* Begin Document segment *

Let’s be clear about temptation in the Bible before we proceed. The temptation about which the Bible speaks has nothing to do with testing our strength. All our strength, to our horror and without our being able to do anything about it, is robbed and taken away. The psalmist says, “my heart trembles, my strength has left me and the light has departed” (Psalm 38:10). The decisive fact in temptation is that you are abandoned by all your powers. You cannot be victorious in your own strength. 
Psalm 71:16 says, I will go in the strength of the Lord GOD
 
Consider what it means to go in the strength of the Lord
when your strength has failed.  
Monday, March 7, 2022
Jesus is being tempted as to how He was going to fulfill the purpose of
God in His life.  

The strange truth is that this sort of temptation comes not accidentally, but as part of the very necessity of the life which God is fashioning. The beloved son is driven into the wilderness to be tempted. At the first sound of those words, that seems a strange way to treat a beloved son. All wise parents know that they cannot shield their child completely or keep him/her protected from the contacts of the world. The child has got to be sent out more and more to learn his own way, to make his own choices, to grapple with actual life and overcome it even though he may be bruised, beaten,
and battered. So it was with Christ. The love of God must confront Him with difficult decisions, and let Him hear the plausible voice of false alternatives in order that He would clearly commit Himself to truth.  

Consider what it means for God to permit us to be driven into temptation
because life, with all of its varied challenges and opportunities,
will confront us with being temptation. 
Tuesday, March 8, 2022
The first temptation was about appetite. Your appetite reminds you what you need to survive of which food is essential. When deprived of life’s necessities you become vulnerable and weak. It is then that you are tempted. This first temptation cites an urgent need, hunger. Why not use your power to satisfy your wants?

* End Document segment *
* Begin Extracted records *

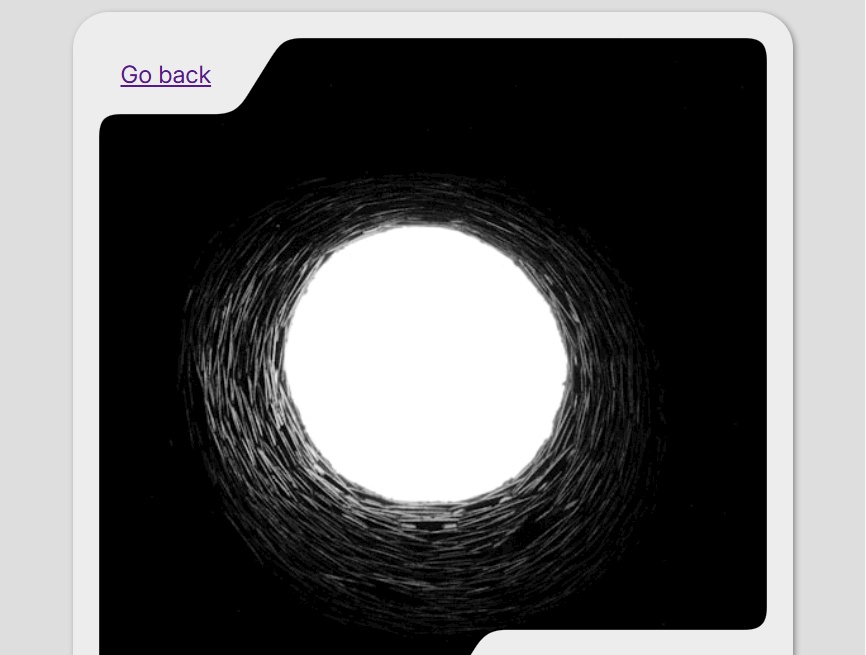Click the bright white circle in the image
This screenshot has width=866, height=655.
[426, 362]
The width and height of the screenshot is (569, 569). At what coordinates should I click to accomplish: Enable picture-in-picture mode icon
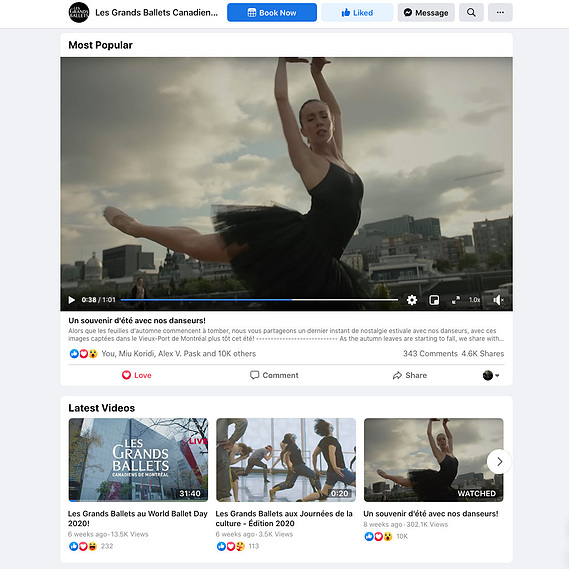coord(434,300)
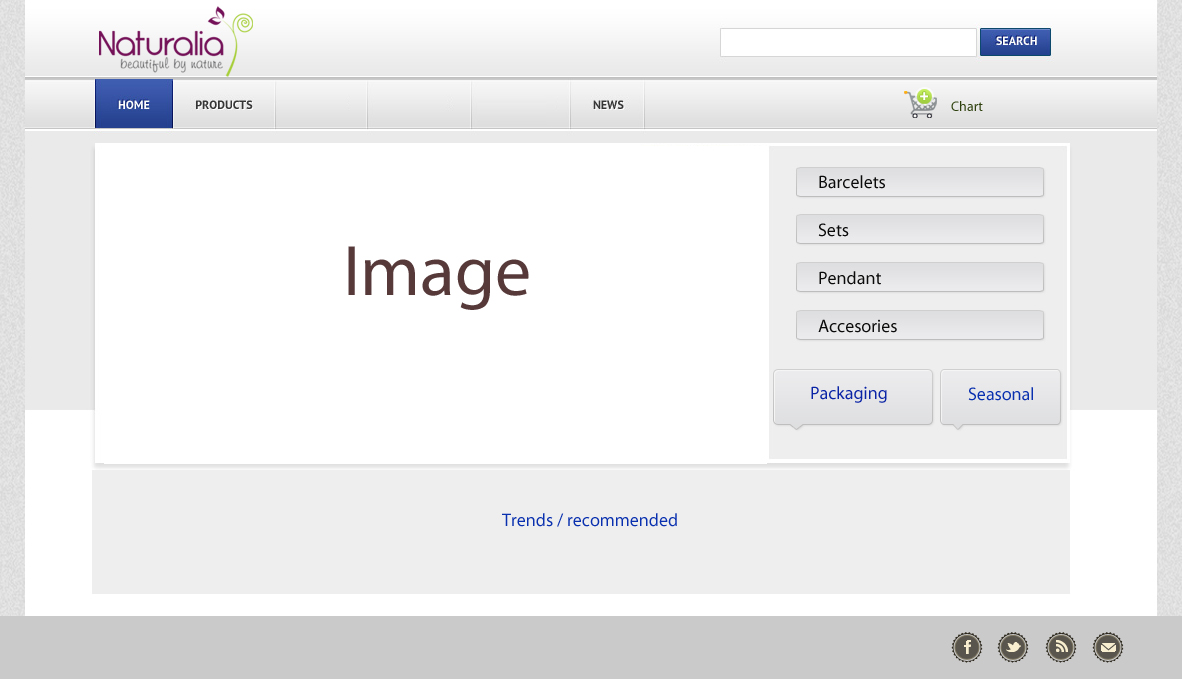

* End Extracted records *

**Tasks for this exercise**.
A – In the devotional text on temptation, what was the first temptation about?
B – Please output every line of the rows in the data listing unchanged, leaving the pictures out.

**Answer list**.
A – Appetite.

B –
Click the bright white circle in the image
This screenshot has width=866, height=655.
[426, 362]
The width and height of the screenshot is (569, 569). At what coordinates should I click to accomplish: Enable picture-in-picture mode icon
coord(434,300)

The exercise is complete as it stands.